Word and element pointing data:
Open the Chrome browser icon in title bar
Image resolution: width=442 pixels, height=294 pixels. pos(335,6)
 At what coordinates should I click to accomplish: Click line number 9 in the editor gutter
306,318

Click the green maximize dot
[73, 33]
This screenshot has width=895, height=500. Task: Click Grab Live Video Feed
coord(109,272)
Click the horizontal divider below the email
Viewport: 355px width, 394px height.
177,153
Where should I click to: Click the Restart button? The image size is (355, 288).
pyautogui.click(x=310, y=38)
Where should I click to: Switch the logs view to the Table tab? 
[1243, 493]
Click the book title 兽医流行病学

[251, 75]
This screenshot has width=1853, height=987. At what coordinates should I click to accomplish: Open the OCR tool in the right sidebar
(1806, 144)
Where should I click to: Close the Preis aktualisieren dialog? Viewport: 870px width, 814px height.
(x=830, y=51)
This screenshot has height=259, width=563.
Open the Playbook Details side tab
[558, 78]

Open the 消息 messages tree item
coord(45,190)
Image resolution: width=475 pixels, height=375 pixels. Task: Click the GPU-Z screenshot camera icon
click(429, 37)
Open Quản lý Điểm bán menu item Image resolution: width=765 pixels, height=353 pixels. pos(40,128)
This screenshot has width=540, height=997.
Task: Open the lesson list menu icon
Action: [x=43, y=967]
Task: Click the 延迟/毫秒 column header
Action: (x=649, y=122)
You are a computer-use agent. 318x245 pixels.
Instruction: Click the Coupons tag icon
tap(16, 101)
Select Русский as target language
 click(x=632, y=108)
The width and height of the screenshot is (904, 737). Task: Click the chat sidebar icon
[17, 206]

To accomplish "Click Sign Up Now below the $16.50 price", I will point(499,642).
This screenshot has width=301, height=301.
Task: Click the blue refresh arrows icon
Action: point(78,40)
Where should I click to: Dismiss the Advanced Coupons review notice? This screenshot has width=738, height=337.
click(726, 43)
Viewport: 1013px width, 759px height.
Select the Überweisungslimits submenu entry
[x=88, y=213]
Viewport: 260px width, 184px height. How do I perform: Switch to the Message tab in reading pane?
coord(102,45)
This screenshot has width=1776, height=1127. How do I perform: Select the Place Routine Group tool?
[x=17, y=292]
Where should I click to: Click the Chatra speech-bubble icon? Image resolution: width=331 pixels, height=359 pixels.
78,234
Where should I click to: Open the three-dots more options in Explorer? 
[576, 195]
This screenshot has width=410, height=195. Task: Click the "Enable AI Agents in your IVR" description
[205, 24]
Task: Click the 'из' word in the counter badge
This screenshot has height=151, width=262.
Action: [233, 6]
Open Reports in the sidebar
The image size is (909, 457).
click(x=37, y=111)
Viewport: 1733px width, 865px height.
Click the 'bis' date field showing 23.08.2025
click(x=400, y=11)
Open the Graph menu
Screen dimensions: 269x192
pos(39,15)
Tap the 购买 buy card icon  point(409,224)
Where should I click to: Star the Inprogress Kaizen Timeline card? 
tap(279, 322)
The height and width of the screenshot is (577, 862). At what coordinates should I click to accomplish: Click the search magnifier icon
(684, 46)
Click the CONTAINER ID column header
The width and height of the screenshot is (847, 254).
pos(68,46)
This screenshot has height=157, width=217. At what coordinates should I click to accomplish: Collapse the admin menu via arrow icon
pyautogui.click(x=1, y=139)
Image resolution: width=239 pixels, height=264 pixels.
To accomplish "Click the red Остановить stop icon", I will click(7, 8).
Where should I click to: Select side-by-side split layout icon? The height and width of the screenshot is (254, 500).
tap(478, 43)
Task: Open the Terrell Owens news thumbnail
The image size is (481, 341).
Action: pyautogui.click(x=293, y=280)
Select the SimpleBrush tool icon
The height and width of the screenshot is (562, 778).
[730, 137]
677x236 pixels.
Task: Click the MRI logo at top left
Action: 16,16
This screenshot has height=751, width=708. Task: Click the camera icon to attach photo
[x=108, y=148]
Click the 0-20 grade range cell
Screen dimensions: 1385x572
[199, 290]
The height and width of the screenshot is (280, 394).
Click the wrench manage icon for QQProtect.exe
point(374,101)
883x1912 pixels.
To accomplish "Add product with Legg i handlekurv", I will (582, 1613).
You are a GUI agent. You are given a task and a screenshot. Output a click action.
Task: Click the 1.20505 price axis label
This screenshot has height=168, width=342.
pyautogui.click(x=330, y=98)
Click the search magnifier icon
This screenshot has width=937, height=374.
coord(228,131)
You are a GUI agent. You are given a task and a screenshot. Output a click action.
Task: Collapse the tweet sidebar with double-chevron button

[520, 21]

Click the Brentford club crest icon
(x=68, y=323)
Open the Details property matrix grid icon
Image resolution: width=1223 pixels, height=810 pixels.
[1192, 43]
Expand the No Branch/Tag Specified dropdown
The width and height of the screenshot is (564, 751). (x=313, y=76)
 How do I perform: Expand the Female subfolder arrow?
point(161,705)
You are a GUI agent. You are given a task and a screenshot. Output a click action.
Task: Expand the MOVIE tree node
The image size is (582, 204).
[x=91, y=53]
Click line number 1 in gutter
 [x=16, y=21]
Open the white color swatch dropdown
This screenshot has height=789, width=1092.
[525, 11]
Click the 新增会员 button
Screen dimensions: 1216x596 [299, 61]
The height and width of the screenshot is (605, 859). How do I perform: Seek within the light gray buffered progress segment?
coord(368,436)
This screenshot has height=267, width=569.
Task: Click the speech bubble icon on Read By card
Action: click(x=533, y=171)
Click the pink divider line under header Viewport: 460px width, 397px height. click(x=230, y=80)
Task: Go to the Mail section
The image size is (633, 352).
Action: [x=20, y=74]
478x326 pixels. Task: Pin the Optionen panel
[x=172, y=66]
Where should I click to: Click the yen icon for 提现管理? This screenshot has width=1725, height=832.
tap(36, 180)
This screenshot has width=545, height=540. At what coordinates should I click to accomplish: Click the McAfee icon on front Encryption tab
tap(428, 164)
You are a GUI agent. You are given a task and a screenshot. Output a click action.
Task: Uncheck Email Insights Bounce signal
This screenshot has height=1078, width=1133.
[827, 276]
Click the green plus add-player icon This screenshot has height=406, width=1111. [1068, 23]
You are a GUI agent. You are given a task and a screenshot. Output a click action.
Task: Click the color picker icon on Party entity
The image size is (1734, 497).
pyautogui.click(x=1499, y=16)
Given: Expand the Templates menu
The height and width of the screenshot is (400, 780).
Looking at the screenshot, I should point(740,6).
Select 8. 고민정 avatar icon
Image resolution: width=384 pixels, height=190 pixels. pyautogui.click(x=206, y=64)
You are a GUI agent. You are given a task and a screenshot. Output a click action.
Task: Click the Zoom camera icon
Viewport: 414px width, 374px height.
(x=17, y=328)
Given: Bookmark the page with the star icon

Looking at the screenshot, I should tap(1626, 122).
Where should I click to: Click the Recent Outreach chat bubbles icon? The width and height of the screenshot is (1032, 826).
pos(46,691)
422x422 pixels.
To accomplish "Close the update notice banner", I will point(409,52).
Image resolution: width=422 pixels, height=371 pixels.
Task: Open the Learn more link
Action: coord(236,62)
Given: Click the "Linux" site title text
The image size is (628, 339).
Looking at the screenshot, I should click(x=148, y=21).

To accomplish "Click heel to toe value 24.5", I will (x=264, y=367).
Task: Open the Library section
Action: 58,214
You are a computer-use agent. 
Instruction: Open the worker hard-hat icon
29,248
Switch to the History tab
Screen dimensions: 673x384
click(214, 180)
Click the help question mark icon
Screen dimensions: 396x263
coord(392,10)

◆ DIRECTIVE
Copy these lines exactly as they appear, covering all of the data above.

◆ FINAL RESULT
Open the Chrome browser icon in title bar
Image resolution: width=442 pixels, height=294 pixels. pos(335,6)
 At what coordinates should I click to accomplish: Click line number 9 in the editor gutter
306,318

Click the green maximize dot
[73, 33]
This screenshot has width=895, height=500. Task: Click Grab Live Video Feed
coord(109,272)
Click the horizontal divider below the email
Viewport: 355px width, 394px height.
177,153
Where should I click to: Click the Restart button? The image size is (355, 288).
pyautogui.click(x=310, y=38)
Where should I click to: Switch the logs view to the Table tab? 
[1243, 493]
Click the book title 兽医流行病学

[251, 75]
This screenshot has width=1853, height=987. At what coordinates should I click to accomplish: Open the OCR tool in the right sidebar
(1806, 144)
Where should I click to: Close the Preis aktualisieren dialog? Viewport: 870px width, 814px height.
(x=830, y=51)
This screenshot has height=259, width=563.
Open the Playbook Details side tab
[558, 78]

Open the 消息 messages tree item
coord(45,190)
Image resolution: width=475 pixels, height=375 pixels. Task: Click the GPU-Z screenshot camera icon
click(429, 37)
Open Quản lý Điểm bán menu item Image resolution: width=765 pixels, height=353 pixels. pos(40,128)
This screenshot has width=540, height=997.
Task: Open the lesson list menu icon
Action: [x=43, y=967]
Task: Click the 延迟/毫秒 column header
Action: (x=649, y=122)
You are a computer-use agent. 318x245 pixels.
Instruction: Click the Coupons tag icon
tap(16, 101)
Select Русский as target language
 click(x=632, y=108)
The width and height of the screenshot is (904, 737). Task: Click the chat sidebar icon
[17, 206]

To accomplish "Click Sign Up Now below the $16.50 price", I will point(499,642).
This screenshot has width=301, height=301.
Task: Click the blue refresh arrows icon
Action: point(78,40)
Where should I click to: Dismiss the Advanced Coupons review notice? This screenshot has width=738, height=337.
click(726, 43)
Viewport: 1013px width, 759px height.
Select the Überweisungslimits submenu entry
[x=88, y=213]
Viewport: 260px width, 184px height. How do I perform: Switch to the Message tab in reading pane?
coord(102,45)
This screenshot has width=1776, height=1127. How do I perform: Select the Place Routine Group tool?
[x=17, y=292]
Where should I click to: Click the Chatra speech-bubble icon? Image resolution: width=331 pixels, height=359 pixels.
78,234
Where should I click to: Open the three-dots more options in Explorer? 
[576, 195]
This screenshot has width=410, height=195. Task: Click the "Enable AI Agents in your IVR" description
[205, 24]
Task: Click the 'из' word in the counter badge
This screenshot has height=151, width=262.
Action: [233, 6]
Open Reports in the sidebar
The image size is (909, 457).
click(x=37, y=111)
Viewport: 1733px width, 865px height.
Click the 'bis' date field showing 23.08.2025
click(x=400, y=11)
Open the Graph menu
Screen dimensions: 269x192
pos(39,15)
Tap the 购买 buy card icon  point(409,224)
Where should I click to: Star the Inprogress Kaizen Timeline card? 
tap(279, 322)
The height and width of the screenshot is (577, 862). At what coordinates should I click to accomplish: Click the search magnifier icon
(684, 46)
Click the CONTAINER ID column header
The width and height of the screenshot is (847, 254).
pos(68,46)
This screenshot has height=157, width=217. At what coordinates should I click to accomplish: Collapse the admin menu via arrow icon
pyautogui.click(x=1, y=139)
Image resolution: width=239 pixels, height=264 pixels.
To accomplish "Click the red Остановить stop icon", I will click(7, 8).
Where should I click to: Select side-by-side split layout icon? The height and width of the screenshot is (254, 500).
tap(478, 43)
Task: Open the Terrell Owens news thumbnail
The image size is (481, 341).
Action: pyautogui.click(x=293, y=280)
Select the SimpleBrush tool icon
The height and width of the screenshot is (562, 778).
[730, 137]
677x236 pixels.
Task: Click the MRI logo at top left
Action: 16,16
This screenshot has height=751, width=708. Task: Click the camera icon to attach photo
[x=108, y=148]
Click the 0-20 grade range cell
Screen dimensions: 1385x572
[199, 290]
The height and width of the screenshot is (280, 394).
Click the wrench manage icon for QQProtect.exe
point(374,101)
883x1912 pixels.
To accomplish "Add product with Legg i handlekurv", I will (582, 1613).
You are a GUI agent. You are given a task and a screenshot. Output a click action.
Task: Click the 1.20505 price axis label
This screenshot has height=168, width=342.
pyautogui.click(x=330, y=98)
Click the search magnifier icon
This screenshot has width=937, height=374.
coord(228,131)
You are a GUI agent. You are given a task and a screenshot. Output a click action.
Task: Collapse the tweet sidebar with double-chevron button

[520, 21]

Click the Brentford club crest icon
(x=68, y=323)
Open the Details property matrix grid icon
Image resolution: width=1223 pixels, height=810 pixels.
[1192, 43]
Expand the No Branch/Tag Specified dropdown
The width and height of the screenshot is (564, 751). (x=313, y=76)
 How do I perform: Expand the Female subfolder arrow?
point(161,705)
You are a GUI agent. You are given a task and a screenshot. Output a click action.
Task: Expand the MOVIE tree node
The image size is (582, 204).
[x=91, y=53]
Click line number 1 in gutter
 [x=16, y=21]
Open the white color swatch dropdown
This screenshot has height=789, width=1092.
[525, 11]
Click the 新增会员 button
Screen dimensions: 1216x596 [299, 61]
The height and width of the screenshot is (605, 859). How do I perform: Seek within the light gray buffered progress segment?
coord(368,436)
This screenshot has height=267, width=569.
Task: Click the speech bubble icon on Read By card
Action: click(x=533, y=171)
Click the pink divider line under header Viewport: 460px width, 397px height. click(x=230, y=80)
Task: Go to the Mail section
The image size is (633, 352).
Action: [x=20, y=74]
478x326 pixels. Task: Pin the Optionen panel
[x=172, y=66]
Where should I click to: Click the yen icon for 提现管理? This screenshot has width=1725, height=832.
tap(36, 180)
This screenshot has width=545, height=540. At what coordinates should I click to accomplish: Click the McAfee icon on front Encryption tab
tap(428, 164)
You are a GUI agent. You are given a task and a screenshot. Output a click action.
Task: Uncheck Email Insights Bounce signal
This screenshot has height=1078, width=1133.
[827, 276]
Click the green plus add-player icon This screenshot has height=406, width=1111. [1068, 23]
You are a GUI agent. You are given a task and a screenshot. Output a click action.
Task: Click the color picker icon on Party entity
The image size is (1734, 497).
pyautogui.click(x=1499, y=16)
Given: Expand the Templates menu
The height and width of the screenshot is (400, 780).
Looking at the screenshot, I should point(740,6).
Select 8. 고민정 avatar icon
Image resolution: width=384 pixels, height=190 pixels. pyautogui.click(x=206, y=64)
You are a GUI agent. You are given a task and a screenshot. Output a click action.
Task: Click the Zoom camera icon
Viewport: 414px width, 374px height.
(x=17, y=328)
Given: Bookmark the page with the star icon

Looking at the screenshot, I should tap(1626, 122).
Where should I click to: Click the Recent Outreach chat bubbles icon? The width and height of the screenshot is (1032, 826).
pos(46,691)
422x422 pixels.
To accomplish "Close the update notice banner", I will point(409,52).
Image resolution: width=422 pixels, height=371 pixels.
Task: Open the Learn more link
Action: coord(236,62)
Given: Click the "Linux" site title text
The image size is (628, 339).
Looking at the screenshot, I should click(x=148, y=21).

To accomplish "Click heel to toe value 24.5", I will (x=264, y=367).
Task: Open the Library section
Action: 58,214
You are a computer-use agent. 
Instruction: Open the worker hard-hat icon
29,248
Switch to the History tab
Screen dimensions: 673x384
click(214, 180)
Click the help question mark icon
Screen dimensions: 396x263
coord(392,10)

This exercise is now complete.